Editorial: October 2002

by | Oct 15, 2002 | 0 comments

I received this very flattering email several weeks ago:


First, I would like to congratulate you on all your work. I’ve read all your articles from Aquarium Frontiers and I just love them all. Also, I think your tank is simply one of the most natural I’ve ever seen. After that, I would like to know if you still have that 12-gallon tank with Dendros & Alveoporas that appeared in an article in Aquarium Frontiers. If so, how’s the setup? Do you have any photos of it?

Eduardo Cavalcanti, Brazil

It reminded me of mine and J. Charles Delbeek’s attempts at keeping Dendronephthya spp._ _alive in captivity. Neither of us considered ourselves successful at maintaining this and other nonphotosynthetic corals. See, http://www.advancedaquarist.com/2002/1/aafeature.

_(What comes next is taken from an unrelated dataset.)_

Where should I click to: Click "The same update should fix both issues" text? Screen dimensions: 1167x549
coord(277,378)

Though Delbeek’s setup was more elaborate than mine, we both attempted to feed Dendronephthya spp. the correct sized phytoplankton, presented at the correct water motion. The correct prey delivered at the appropriate water velocity was based on the research of others in the field. It is true that both of us were able to keep our small colonies of Dendronephthya alive considerably longer than if we didn’t try to feed them, we were nonetheless unable to keep these colonies longer than 6 to 9 months, during which time they clearly grew smaller, indicating starvation. For those unfamiliar with nonphotosynthetic corals, it is important to recognize that these corals get their entire food budget from feeding – they do not get any food from symbiotic algae (zooxanthellae), as do photosynthetic corals.


This Alveopora specimen has been with the author for two years, during which time it has doubled in size.

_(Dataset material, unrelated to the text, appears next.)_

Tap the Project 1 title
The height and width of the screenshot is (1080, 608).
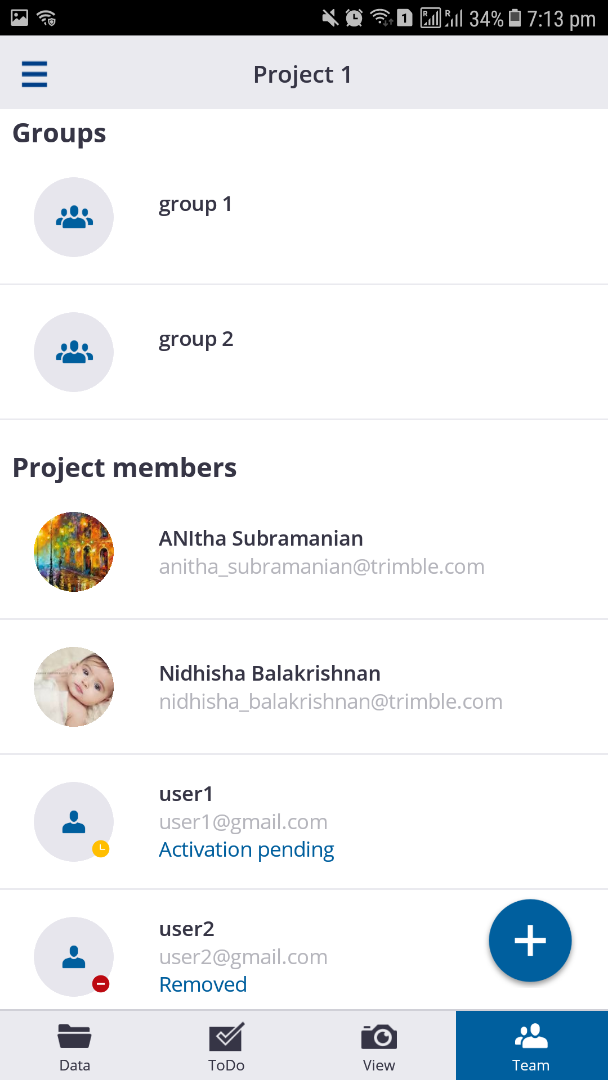[x=302, y=75]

A possible reason for our lack of success came via implication in Dr. Yehuda Benayahu’s talk, entitled Early Developmental Stages of Soft Corals: Crucial Adaptations for Survival, delivered at the just past MACNA in Dallas/Ft.Worth.

Dr. Benayahu, with help from his graduate students studied, along with other corals, Dendronephthya hemprichii. One of the things that became clear when studying the reproductive behavior of this coral is that Dendronephthya hemprichii is that, unlike most corals, is continuously engaged in reproduction. Also, when the conditions are favorable, given its reproductive strategy and growth rate, it can rapidly populate an area.

I would therefore speculate that when kept in captivity it attempts the same strategy, but given the limited availability of food this same strategy becomes counter productive. To be continuously seeking to reproduce requires a large food budget, and within a captive system such conditions cannot be easily met. Interestingly, Dr. Yehuda Benayahu pointed out that he and his students were unable to keep this coral healthy and reproducing even in open water systems. Again, I speculate that the problem was insufficient nutrition for this very demanding coral.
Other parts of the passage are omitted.